DK: For younger songwriters who are trying to break into the music business, what good tips can you offer them?
Titta: First off and this is very important: I learned this from Tony Bennett. One thing he said that I think applies for songwriters, is “Always remain true to yourself in what you’re doing.” Look at all the people in the world that became great songwriters. Most of the time, they weren’t trying to be something…they were being themselves.
When rock & roll was starting to happen, Tony refused to go in that direction. He’s always been true to himself and his music. Tony is now 92 and he’s arguably more popular than he ever was. I think the great thing is to just be yourself. Also, diversify yourself and learn about the business.
Another important thing, is no matter who you are or where you are in your career…Keep your overhead low…your cost of living and expenses. To me it’s so important, because even if you never reach that pinnacle, if you find things in the business that you can do and love, and you keep yourself at a certain level, you can get up every day and do something you love every day. You can keep that dream alive. And even if you are at the top of the hill, it’s the same thing. You don’t need to show everybody who you are. You know who you are.
DK: Thank you John for doing this interview. Is there anything else that you’d like to add?

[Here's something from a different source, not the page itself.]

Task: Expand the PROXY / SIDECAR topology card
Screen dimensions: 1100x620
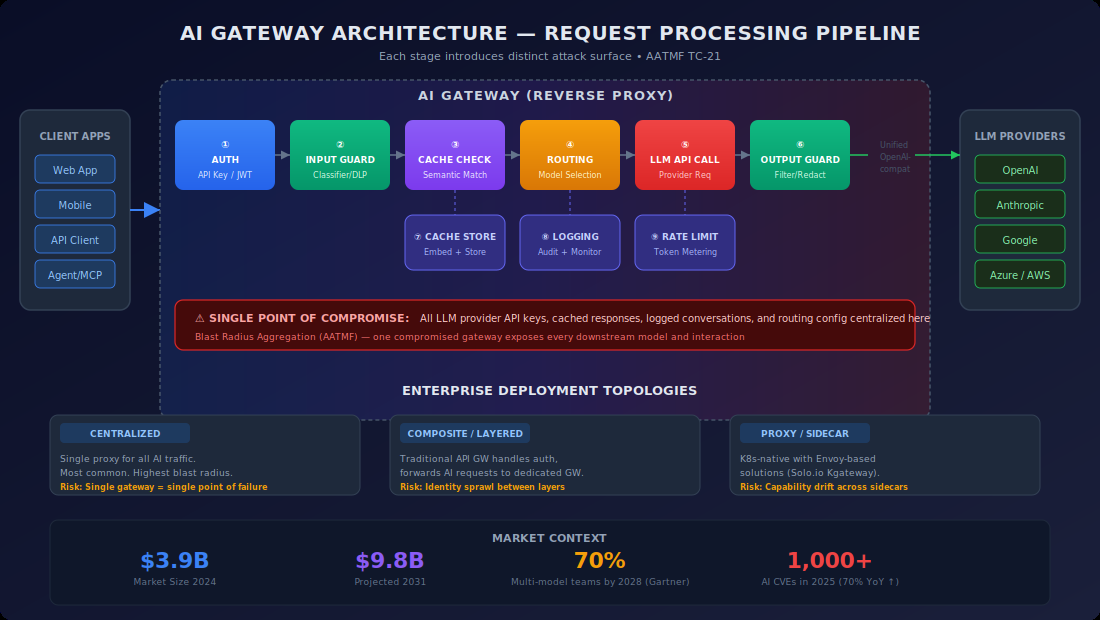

Titta: Yes. One of the things that’s awesome about ASCAP is that we have a lot of newer songwriters who are hot and happening right now, and we have writers who have been around for a long time who have had a lot of success. The opportunity we have to bring them all together under one tent as one family is a beautiful thing. We get to see how it is a beautiful thing for them too, because they get so excited about meeting and working with their own heroes or working with new people who are really doing interesting things. That what makes ASCAP such a great family.